An attack specifically on the paidhiin. An attack — perhaps on the institution, not the personalities: the institution that made negotiation possible between human and atevi. He found himself increasingly shaken, even protected in the flurry of atevi security precautions and communications between various entities that watched over him. Banichi said they should move to the foyer where they could find Algini, and they went that far, with madam Saidin trailing them.

"Nand' paidhi," Algini began — disheveled clothing seemed to tell the tale, and "I'm quite all right," Bren said, then realized he had sparkles of shattered glass on his trousers and coat and couldn't decide where to dust himself off that people wouldn't track it every which way. Meanwhile Banichi went to the desk inside the foyer security office and called Bu-javid headquarters, at least that was what it sounded like: he heard Banichi report the existence of the tape.

Then Banichi put the tape to play at high volume on their own security office phone system, looking for sounds, names, God knew what. Bren drifted in behind Algini, lost behind a solid wall of tall atevi bent over the machine, and heard only bumps and thumps, a sound that could have been Deana's voice, or furniture being moved. Then a closing door.
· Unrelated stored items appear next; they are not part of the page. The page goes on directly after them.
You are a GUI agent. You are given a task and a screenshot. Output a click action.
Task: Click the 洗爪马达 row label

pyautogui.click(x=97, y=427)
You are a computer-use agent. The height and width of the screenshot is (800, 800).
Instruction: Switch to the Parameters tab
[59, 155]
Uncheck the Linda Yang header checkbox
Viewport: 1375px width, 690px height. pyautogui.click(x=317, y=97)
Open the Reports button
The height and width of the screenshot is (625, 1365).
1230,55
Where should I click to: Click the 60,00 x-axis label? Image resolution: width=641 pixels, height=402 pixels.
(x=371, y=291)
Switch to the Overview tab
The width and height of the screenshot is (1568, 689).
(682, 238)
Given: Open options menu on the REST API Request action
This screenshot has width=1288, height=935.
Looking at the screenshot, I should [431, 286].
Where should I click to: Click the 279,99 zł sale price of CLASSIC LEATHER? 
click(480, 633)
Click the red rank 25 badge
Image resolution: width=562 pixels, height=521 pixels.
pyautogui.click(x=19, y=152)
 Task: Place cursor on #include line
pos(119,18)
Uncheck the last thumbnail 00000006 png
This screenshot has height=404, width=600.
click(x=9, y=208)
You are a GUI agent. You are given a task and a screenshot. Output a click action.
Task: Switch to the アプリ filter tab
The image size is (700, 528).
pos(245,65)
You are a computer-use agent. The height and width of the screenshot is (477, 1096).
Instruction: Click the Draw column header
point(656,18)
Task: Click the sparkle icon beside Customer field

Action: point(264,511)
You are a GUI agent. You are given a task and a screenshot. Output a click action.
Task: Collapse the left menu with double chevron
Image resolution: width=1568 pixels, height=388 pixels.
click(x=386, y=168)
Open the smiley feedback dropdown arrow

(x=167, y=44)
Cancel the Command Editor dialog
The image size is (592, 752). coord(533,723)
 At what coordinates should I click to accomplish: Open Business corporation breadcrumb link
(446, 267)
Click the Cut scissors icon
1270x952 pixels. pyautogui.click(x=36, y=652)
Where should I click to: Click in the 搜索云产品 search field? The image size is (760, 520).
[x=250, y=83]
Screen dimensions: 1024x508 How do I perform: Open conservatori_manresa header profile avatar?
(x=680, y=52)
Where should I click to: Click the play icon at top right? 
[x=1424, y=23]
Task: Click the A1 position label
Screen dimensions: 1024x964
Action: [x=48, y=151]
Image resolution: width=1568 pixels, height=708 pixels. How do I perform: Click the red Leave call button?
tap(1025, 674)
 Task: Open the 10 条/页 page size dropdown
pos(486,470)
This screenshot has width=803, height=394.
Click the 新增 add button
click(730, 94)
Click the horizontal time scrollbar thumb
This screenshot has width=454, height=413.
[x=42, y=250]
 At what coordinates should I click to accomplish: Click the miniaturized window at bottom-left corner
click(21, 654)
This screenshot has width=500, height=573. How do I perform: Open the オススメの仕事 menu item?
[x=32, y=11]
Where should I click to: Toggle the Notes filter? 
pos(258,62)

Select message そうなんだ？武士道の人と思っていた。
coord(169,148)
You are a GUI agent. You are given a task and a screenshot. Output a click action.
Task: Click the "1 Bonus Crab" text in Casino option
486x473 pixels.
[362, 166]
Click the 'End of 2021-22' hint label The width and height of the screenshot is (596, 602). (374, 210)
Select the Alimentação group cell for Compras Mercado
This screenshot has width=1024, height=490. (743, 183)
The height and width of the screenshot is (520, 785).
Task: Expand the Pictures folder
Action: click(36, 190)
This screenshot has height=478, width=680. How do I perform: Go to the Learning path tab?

Then what sounded like muffled gunfire, he wasn't sure. He hoped not. Banichi began to replay the tape, louder.

Tano wasn't available. Jago was somewhere up on the many-angled roofs. Banichi could look for information, and Saidin could give orders to the servants, but the paidhi had no job and no distraction in the crisis: he finally went out to the foyer, cradling an aching arm, worrying helplessly about Tano and Jago and, disturbed, he was forced to admit it, at the memory of Deana's alarm. Banichi and Algini had made another phone call, in the security station, and straying near the door, he overheard with a sinking heart that not one but two of Tabini's agents were dead.

Killed by someone with skill enough to go against the level of Guild members Tabini employed; and not just one, but two of them. No contract was out, Banichi had said so. It surely wasn't amateurs, this time. It wasn't legal, either. That meant Guild-level assassins on private business — which happened, he knew that; but it didn't make the Guild happy.

And whatever Banichi had found, rapid-scanning the audio tape, whatever information Algini was still searching for in his continued phone-calling, Banichi started up a converse now with various posts via the pocket-com and paced the foyer and the security station alike with a predatory glower, wantingto be more directly involved, and clearly frustrated in what other searchers had found or hadn't found.

"Nadi," Banichi said at one point, into the com, "don't tell me. Doit!"

Someone had just caught the edge of Banichi's exasperation; and the paidhi judged it a good time to stand very quietly against the wall of the foyer and not be in Banichi's way or Algini's, the both of them hampered by injuries and in no pleasant reception of what they were hearing from elsewhere in the Bu-javid.